• [Activity]
Write out every entry in full. Leave nothing out.

• [Exercise input]
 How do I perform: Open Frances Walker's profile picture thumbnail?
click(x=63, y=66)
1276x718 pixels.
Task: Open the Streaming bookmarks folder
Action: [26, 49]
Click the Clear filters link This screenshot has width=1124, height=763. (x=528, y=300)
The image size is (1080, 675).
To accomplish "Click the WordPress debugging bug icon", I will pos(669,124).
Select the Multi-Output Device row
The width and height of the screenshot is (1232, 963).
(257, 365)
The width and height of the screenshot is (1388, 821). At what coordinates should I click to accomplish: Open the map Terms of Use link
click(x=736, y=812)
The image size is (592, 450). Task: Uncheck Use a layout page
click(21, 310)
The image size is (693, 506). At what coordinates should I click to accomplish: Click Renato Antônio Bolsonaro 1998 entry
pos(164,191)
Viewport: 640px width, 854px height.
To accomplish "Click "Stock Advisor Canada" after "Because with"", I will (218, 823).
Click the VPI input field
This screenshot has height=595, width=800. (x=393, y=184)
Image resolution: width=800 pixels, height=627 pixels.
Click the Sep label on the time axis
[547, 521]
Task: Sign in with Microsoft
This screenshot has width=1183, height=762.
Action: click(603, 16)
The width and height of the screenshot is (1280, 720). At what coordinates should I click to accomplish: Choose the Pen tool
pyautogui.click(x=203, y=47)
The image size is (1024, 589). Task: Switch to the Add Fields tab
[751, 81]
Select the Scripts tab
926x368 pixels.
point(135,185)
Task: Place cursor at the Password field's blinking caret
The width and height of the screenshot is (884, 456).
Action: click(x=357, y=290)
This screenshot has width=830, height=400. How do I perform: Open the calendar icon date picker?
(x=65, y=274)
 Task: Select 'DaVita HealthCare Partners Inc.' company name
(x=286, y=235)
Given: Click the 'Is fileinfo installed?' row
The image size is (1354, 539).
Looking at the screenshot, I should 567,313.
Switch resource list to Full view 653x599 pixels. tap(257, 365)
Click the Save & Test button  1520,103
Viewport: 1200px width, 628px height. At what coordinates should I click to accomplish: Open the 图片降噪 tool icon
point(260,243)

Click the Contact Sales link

• [Finished task]
 How do I perform: Open Frances Walker's profile picture thumbnail?
click(x=63, y=66)
1276x718 pixels.
Task: Open the Streaming bookmarks folder
Action: [26, 49]
Click the Clear filters link This screenshot has width=1124, height=763. (x=528, y=300)
The image size is (1080, 675).
To accomplish "Click the WordPress debugging bug icon", I will pos(669,124).
Select the Multi-Output Device row
The width and height of the screenshot is (1232, 963).
(257, 365)
The width and height of the screenshot is (1388, 821). At what coordinates should I click to accomplish: Open the map Terms of Use link
click(x=736, y=812)
The image size is (592, 450). Task: Uncheck Use a layout page
click(21, 310)
The image size is (693, 506). At what coordinates should I click to accomplish: Click Renato Antônio Bolsonaro 1998 entry
pos(164,191)
Viewport: 640px width, 854px height.
To accomplish "Click "Stock Advisor Canada" after "Because with"", I will (218, 823).
Click the VPI input field
This screenshot has height=595, width=800. (x=393, y=184)
Image resolution: width=800 pixels, height=627 pixels.
Click the Sep label on the time axis
[547, 521]
Task: Sign in with Microsoft
This screenshot has width=1183, height=762.
Action: click(603, 16)
The width and height of the screenshot is (1280, 720). At what coordinates should I click to accomplish: Choose the Pen tool
pyautogui.click(x=203, y=47)
The image size is (1024, 589). Task: Switch to the Add Fields tab
[751, 81]
Select the Scripts tab
926x368 pixels.
point(135,185)
Task: Place cursor at the Password field's blinking caret
The width and height of the screenshot is (884, 456).
Action: click(x=357, y=290)
This screenshot has width=830, height=400. How do I perform: Open the calendar icon date picker?
(x=65, y=274)
 Task: Select 'DaVita HealthCare Partners Inc.' company name
(x=286, y=235)
Given: Click the 'Is fileinfo installed?' row
The image size is (1354, 539).
Looking at the screenshot, I should 567,313.
Switch resource list to Full view 653x599 pixels. tap(257, 365)
Click the Save & Test button  1520,103
Viewport: 1200px width, 628px height. At what coordinates should I click to accomplish: Open the 图片降噪 tool icon
point(260,243)

Click the Contact Sales link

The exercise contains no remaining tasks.